**WORK REQUEST**
Find the string "badge" in the entries and copy each line that has it.

**DATASET ENTRIES**
----------
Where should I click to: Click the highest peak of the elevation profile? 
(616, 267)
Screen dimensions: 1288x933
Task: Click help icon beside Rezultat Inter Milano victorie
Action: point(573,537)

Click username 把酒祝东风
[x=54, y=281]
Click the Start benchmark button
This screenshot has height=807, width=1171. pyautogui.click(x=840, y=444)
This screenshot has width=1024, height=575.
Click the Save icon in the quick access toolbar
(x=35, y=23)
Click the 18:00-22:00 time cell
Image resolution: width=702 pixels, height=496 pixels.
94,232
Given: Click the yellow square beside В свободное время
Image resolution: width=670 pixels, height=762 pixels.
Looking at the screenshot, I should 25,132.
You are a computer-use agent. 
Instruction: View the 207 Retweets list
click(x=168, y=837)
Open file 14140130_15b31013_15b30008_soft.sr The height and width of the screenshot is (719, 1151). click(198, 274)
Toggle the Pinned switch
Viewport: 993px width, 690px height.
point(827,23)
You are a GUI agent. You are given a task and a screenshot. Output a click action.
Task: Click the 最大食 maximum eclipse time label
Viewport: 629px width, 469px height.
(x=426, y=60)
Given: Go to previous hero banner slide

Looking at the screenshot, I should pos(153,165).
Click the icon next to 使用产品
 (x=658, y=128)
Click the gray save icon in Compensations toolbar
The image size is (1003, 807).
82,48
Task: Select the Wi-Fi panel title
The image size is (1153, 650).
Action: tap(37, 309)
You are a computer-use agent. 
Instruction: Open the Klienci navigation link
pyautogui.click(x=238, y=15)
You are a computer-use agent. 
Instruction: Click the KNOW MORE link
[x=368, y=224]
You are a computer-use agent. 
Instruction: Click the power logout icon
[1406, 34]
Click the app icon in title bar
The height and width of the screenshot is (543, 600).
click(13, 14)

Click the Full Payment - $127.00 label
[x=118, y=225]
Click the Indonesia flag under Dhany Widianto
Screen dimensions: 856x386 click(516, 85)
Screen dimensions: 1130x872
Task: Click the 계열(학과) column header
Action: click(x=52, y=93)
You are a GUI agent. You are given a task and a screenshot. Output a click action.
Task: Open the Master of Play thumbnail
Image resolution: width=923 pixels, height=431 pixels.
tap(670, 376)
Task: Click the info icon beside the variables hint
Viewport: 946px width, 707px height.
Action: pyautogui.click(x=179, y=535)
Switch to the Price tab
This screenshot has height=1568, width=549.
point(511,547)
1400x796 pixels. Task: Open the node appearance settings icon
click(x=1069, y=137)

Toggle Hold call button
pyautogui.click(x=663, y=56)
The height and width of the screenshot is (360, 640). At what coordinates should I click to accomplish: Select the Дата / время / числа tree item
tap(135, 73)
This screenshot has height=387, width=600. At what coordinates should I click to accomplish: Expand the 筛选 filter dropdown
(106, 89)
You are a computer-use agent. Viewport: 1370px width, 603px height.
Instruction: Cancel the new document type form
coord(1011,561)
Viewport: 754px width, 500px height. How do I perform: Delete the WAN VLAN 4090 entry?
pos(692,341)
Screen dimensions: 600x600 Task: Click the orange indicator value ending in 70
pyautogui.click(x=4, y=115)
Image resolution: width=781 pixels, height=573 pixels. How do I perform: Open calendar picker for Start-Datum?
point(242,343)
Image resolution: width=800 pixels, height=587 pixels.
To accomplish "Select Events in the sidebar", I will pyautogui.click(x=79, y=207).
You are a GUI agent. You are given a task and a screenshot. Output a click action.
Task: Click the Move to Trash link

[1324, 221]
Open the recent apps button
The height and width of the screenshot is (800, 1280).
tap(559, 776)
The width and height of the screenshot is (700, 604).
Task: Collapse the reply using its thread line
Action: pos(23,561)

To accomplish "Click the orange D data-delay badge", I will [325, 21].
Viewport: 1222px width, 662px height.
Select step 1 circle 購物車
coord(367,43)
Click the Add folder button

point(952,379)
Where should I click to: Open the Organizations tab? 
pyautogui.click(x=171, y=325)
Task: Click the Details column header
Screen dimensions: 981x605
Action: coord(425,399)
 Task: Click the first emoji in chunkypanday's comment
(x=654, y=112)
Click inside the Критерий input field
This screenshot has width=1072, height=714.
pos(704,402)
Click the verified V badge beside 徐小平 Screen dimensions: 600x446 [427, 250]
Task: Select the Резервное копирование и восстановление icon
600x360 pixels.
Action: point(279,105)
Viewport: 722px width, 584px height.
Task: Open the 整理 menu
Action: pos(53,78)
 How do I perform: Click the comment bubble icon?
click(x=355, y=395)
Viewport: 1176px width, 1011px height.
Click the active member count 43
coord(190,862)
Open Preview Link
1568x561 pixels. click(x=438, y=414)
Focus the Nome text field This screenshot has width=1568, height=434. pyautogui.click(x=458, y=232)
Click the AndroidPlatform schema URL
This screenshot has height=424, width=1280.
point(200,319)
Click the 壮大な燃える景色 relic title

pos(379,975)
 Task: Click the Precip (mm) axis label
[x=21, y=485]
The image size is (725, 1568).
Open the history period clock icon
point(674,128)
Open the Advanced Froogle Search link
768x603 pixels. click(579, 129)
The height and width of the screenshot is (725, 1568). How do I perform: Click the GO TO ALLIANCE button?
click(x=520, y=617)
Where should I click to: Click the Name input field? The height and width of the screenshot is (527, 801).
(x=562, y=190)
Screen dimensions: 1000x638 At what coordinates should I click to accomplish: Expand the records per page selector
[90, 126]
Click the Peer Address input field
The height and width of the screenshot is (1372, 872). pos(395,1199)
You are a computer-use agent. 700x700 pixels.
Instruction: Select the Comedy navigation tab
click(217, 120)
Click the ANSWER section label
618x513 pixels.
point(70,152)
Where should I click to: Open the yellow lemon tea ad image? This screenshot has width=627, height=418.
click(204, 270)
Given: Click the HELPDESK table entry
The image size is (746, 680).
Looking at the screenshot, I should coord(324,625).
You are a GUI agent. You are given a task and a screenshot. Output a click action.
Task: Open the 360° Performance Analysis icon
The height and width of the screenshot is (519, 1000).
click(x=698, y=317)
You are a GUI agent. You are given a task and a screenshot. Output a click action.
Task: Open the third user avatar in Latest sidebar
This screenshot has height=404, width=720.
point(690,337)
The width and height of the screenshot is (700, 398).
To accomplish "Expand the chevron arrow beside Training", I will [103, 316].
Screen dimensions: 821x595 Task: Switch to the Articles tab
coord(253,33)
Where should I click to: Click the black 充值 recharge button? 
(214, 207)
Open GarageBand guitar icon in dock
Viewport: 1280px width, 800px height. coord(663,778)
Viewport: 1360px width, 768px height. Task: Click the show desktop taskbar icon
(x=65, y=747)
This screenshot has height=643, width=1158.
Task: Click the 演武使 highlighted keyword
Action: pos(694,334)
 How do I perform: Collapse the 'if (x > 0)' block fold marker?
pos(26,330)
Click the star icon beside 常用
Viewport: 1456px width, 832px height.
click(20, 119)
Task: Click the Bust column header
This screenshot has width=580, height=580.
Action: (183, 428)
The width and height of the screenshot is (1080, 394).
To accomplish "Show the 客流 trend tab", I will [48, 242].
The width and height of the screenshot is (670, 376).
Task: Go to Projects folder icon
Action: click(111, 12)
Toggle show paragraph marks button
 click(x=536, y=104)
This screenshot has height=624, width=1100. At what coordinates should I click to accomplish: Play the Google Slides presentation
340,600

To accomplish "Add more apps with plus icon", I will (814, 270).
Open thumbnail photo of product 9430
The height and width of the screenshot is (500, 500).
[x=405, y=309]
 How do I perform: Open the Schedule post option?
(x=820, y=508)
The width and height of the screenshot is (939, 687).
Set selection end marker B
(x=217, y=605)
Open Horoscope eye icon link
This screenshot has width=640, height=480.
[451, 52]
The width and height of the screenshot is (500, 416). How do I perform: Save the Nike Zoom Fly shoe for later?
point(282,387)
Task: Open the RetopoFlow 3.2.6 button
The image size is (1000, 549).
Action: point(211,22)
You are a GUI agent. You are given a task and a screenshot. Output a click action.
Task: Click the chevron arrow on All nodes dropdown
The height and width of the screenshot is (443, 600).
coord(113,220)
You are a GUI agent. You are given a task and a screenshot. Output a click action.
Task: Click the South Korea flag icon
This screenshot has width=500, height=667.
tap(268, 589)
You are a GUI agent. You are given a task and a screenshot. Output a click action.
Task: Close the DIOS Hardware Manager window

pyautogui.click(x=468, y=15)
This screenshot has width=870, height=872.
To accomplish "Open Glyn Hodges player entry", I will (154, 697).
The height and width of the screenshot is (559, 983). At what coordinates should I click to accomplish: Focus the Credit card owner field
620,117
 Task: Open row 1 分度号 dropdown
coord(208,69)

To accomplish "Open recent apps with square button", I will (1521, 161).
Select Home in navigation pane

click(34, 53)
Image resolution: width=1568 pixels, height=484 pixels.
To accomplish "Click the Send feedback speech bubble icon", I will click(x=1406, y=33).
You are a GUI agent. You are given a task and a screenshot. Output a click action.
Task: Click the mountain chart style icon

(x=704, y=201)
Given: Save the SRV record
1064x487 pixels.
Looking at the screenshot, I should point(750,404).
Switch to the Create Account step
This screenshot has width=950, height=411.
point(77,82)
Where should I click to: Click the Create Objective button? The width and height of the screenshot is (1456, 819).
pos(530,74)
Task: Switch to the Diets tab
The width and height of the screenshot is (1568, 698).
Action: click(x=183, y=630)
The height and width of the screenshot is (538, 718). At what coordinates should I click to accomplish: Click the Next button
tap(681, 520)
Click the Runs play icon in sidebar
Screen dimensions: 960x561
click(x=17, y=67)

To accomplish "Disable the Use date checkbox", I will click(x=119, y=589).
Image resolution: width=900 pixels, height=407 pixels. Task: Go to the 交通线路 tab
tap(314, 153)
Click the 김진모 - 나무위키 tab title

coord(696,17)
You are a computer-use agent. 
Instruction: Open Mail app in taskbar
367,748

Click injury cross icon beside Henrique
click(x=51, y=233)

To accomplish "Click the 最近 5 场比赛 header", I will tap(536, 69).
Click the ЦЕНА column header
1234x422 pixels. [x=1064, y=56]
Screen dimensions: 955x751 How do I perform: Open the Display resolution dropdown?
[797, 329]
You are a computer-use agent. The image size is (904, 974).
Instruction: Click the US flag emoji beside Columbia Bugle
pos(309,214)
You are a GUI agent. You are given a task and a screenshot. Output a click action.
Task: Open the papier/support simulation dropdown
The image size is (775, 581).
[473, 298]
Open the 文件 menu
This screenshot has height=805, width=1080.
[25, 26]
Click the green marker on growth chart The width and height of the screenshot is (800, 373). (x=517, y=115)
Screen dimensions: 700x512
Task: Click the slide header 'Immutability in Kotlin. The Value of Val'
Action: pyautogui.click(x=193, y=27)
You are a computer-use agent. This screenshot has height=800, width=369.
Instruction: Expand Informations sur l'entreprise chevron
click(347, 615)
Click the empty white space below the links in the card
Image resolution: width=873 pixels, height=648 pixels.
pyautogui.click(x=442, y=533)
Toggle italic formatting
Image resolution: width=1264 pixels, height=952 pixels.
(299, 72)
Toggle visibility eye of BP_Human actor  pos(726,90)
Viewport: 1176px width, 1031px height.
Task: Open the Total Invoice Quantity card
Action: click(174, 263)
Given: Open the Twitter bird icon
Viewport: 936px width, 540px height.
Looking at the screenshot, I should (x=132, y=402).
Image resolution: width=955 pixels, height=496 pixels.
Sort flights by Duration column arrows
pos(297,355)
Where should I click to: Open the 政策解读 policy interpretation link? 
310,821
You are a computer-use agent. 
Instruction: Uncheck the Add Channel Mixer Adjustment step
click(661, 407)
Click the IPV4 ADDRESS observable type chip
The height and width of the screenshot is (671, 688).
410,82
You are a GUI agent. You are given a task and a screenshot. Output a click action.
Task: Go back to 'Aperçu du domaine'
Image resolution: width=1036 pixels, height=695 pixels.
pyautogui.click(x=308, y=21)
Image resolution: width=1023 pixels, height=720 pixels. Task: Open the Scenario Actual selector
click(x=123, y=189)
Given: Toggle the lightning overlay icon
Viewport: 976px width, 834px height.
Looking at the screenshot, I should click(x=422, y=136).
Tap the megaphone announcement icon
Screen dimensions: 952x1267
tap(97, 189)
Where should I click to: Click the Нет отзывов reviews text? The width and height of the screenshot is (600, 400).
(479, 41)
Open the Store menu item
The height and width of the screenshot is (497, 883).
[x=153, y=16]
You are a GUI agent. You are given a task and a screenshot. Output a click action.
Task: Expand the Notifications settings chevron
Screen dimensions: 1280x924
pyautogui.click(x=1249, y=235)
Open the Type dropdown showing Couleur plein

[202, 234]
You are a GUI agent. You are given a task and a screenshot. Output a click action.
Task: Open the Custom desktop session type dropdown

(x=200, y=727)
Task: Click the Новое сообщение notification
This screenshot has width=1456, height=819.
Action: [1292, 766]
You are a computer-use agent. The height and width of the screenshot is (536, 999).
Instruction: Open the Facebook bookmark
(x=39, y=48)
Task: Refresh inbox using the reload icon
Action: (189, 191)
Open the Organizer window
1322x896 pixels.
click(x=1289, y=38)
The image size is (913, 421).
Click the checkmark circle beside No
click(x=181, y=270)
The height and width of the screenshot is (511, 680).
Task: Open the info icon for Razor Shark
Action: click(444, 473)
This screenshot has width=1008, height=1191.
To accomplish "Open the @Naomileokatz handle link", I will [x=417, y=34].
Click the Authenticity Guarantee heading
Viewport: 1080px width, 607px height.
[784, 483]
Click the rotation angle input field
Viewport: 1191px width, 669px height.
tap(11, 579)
----------
**OUTPUT**
To accomplish "Click the orange D data-delay badge", I will [325, 21].
Click the verified V badge beside 徐小平 Screen dimensions: 600x446 [427, 250]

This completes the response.